Task brief >> Nothing but the lines from the one containing "The image size is (1207, 516)." through the end of the data below may appear in the response, each one exact.

[Data excerpts]
--- START ---

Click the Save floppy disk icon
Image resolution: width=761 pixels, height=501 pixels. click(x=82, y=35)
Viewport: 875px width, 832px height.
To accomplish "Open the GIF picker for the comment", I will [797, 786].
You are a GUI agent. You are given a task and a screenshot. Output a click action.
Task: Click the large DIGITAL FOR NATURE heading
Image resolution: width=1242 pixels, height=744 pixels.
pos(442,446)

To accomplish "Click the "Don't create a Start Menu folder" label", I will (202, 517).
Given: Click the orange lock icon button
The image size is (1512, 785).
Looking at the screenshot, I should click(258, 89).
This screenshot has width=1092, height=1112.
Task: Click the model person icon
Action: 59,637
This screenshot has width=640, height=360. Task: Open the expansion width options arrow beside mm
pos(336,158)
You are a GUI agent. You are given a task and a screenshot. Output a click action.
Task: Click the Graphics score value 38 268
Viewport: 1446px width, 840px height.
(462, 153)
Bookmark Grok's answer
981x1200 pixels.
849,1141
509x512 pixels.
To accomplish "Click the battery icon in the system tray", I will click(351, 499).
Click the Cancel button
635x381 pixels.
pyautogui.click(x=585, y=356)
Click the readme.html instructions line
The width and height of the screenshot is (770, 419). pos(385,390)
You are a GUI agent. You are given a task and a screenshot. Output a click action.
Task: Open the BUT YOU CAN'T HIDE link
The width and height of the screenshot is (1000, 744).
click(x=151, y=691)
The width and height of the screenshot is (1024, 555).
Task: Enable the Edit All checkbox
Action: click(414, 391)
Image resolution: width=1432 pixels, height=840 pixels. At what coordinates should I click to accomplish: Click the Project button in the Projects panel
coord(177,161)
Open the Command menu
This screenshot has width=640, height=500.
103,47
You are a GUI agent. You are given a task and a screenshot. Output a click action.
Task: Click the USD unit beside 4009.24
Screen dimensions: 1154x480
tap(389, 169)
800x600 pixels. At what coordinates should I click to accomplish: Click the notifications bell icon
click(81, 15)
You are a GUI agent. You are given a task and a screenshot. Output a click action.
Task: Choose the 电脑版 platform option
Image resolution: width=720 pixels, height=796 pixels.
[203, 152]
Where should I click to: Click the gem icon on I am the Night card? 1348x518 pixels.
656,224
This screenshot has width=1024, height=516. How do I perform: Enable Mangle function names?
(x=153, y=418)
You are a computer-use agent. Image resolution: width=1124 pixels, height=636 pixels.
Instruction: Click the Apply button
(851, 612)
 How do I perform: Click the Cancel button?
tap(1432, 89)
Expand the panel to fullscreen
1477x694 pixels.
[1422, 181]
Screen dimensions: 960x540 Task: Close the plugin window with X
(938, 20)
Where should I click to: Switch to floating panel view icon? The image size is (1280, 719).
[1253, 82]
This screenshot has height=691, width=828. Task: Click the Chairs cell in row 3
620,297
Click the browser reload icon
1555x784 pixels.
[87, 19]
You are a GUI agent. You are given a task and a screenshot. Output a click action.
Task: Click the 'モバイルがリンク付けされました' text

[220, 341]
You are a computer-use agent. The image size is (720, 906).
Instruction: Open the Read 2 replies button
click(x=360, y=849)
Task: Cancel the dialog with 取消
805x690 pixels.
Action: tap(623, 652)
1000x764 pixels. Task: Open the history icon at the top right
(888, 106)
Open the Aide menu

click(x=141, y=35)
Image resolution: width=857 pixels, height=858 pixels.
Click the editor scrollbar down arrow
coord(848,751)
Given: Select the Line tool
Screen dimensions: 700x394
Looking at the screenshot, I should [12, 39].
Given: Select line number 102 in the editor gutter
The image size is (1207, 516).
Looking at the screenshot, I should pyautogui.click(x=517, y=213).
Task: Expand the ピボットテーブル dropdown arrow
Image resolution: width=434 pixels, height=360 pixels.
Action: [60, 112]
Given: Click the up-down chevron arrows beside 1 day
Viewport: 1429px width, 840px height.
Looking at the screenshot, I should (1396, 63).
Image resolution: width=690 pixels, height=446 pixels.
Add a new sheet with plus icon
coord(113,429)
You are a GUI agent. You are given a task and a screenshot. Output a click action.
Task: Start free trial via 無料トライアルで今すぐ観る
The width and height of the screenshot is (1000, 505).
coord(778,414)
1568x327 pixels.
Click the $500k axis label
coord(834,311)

--- END ---

Your solution >>
The image size is (1207, 516).
Looking at the screenshot, I should pyautogui.click(x=517, y=213).
Task: Expand the ピボットテーブル dropdown arrow
Image resolution: width=434 pixels, height=360 pixels.
Action: [60, 112]
Given: Click the up-down chevron arrows beside 1 day
Viewport: 1429px width, 840px height.
Looking at the screenshot, I should (1396, 63).
Image resolution: width=690 pixels, height=446 pixels.
Add a new sheet with plus icon
coord(113,429)
You are a GUI agent. You are given a task and a screenshot. Output a click action.
Task: Start free trial via 無料トライアルで今すぐ観る
The width and height of the screenshot is (1000, 505).
coord(778,414)
1568x327 pixels.
Click the $500k axis label
coord(834,311)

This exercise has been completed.